These men who studied the stars came from the east in search of the newborn king of the Jews. They came because they saw in the sky a star that indicated to them that a new king had been born, and it went before them into the land of Judea. The wise men, as we popularly call them today, went first to Herod’s palace in Jerusalem, and after inquiring where the child would be born, they journeyed on to Bethlehem where the star stopped over the place where the child lay.

These visitors from the East were people of great wealth and power. They are called Magi in the Greek, which was a term that referred to a kind of subclass of Persian priests. Looking to a star was very much in keeping with the religious tradition of this place in which they looked to the heavens, the stars, and the planets for information about the gods’ wishes and doings. Interestingly, according to Time (December 13, 2004) “Secrets of the Nativity,” when the actual Persians came marauding Judea in 614, the only place of worship they didn’t touch was the Church of the Nativity in Palestine, whose golden entry mosaic featured the Magi dressed as Persians.

According to a calculation by German astronomer Johannes Kepler in the 16th century, an extremely rare conjunction between Jupiter and Saturn occurred three times in the constellation Pisces in 7 B.C., appearing to observers as a single luminous star. This would coincide with St. Matthew’s description of the celestial body appearing, disappearing and then reappearing to the Magi.

This theory gained more credibility in 1925, when German orientalist Paul Schnabel deciphered ancient cuneiform tablets from the astronomical school of the Babylonian city of Sippar, which described the exact same astronomical conjunction in 7 B.C.

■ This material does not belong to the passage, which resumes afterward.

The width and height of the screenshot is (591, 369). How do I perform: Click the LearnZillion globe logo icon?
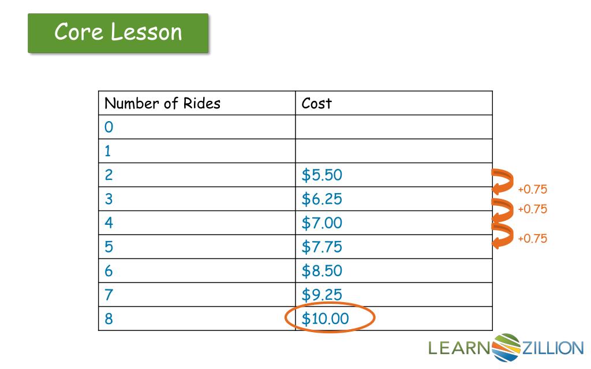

The Magi from the East brought gifts of gold (a gift for a king), frankincense (an incense and symbol of deity), and myrrh (an embalming oil and symbol of death).

publicdomainpictures.net

There are various calculations about how long this journey was and how many people would have been in the entourage that arrived in Jerusalem and Bethlehem. The length of their journey is estimated by the distance they travelled and the fact that Herod, who had heard the story of the star directly from the Magi, killed all baby boys in Bethlehem and the environs who were two years old and younger. We could say then that the Magi perhaps travelled 5 to 9 months to reach Bethlehem. They would have had to spend several months preparing for such a long journey and would have spent the same amount of time making their journey home. That’s quite a length of time, definitely a major commitment on their part.

In one Bible translation’s footnote regarding the passage in Matthew 2 that recounts the arrival of the Magi in Jerusalem, it is speculated that there may have been a hundred people in their entourage. Three persons arriving in Jerusalem would not have created such a stir as is recounted by Matthew. Whether it was a hundred people or not, the Magi would have needed to bring along servants, cooks (there weren’t restaurants in the desert), security, persons to put up tents and take care of animals for a journey that could potentially last almost two years.

We know that the Magi did not arrive in Bethlehem while Jesus was in the manger because Matthew reports that they found Jesus in a “house.” Additionally, Mary and Joseph offered the gifts of the poor when they brought Jesus to the temple. They would not have done so if they had gold, frankincense and myrrh stashed away in Bethlehem where they had been staying since the birth of Jesus.

This is a perfect time to imagine who you are on this journey. One of the Magi? A servant? The cook? Just someone tagging along? Or following them from a distance?

Imagine the length of time you would have had to commit to in order to follow the star with them. What you would have had to leave behind for potentially a year and a half or more of travel to an unknown destination? We know now where the Magi ended their journey, where they found what they were looking for, but they set out on a journey to follow a star wherever it went and however long it took.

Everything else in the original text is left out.